Dataset excerpts>
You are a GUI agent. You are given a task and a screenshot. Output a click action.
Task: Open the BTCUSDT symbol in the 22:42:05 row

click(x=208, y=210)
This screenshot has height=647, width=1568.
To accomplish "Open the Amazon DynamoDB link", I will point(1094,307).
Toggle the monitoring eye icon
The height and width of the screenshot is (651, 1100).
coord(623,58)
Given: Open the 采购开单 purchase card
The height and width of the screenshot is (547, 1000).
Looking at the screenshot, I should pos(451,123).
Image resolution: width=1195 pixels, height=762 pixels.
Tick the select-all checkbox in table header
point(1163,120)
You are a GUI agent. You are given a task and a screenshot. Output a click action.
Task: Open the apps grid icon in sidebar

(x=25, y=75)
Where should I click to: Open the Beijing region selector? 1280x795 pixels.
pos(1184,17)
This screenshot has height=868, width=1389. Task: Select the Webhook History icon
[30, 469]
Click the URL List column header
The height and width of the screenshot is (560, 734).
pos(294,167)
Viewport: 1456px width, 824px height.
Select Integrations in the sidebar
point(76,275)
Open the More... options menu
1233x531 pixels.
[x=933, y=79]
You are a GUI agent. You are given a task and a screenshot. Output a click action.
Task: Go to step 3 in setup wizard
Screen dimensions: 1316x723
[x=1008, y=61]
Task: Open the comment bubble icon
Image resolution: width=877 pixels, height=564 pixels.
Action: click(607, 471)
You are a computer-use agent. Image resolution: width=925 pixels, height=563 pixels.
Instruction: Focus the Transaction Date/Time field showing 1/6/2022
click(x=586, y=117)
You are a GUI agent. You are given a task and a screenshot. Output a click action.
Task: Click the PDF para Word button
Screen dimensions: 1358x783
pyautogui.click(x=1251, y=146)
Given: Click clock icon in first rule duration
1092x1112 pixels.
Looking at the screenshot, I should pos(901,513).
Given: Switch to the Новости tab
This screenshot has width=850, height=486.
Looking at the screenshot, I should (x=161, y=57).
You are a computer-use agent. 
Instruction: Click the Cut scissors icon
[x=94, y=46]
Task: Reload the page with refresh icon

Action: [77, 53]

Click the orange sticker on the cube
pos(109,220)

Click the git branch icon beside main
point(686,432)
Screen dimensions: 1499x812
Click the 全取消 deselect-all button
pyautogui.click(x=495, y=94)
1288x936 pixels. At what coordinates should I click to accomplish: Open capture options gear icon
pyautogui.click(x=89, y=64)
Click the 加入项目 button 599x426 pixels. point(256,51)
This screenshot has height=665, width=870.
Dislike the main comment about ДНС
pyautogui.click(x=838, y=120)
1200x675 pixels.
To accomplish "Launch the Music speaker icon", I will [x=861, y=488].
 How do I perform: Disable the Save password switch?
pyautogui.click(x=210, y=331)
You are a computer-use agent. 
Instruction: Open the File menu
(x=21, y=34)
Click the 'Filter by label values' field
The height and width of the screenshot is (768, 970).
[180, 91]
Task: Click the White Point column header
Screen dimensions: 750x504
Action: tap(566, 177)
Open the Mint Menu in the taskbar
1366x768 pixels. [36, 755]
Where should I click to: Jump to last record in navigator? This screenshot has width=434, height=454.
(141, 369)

What this task involves>
Write out every line from the data above that includes "will".

Solution for this task>
To accomplish "Open the Amazon DynamoDB link", I will point(1094,307).
To accomplish "Launch the Music speaker icon", I will [x=861, y=488].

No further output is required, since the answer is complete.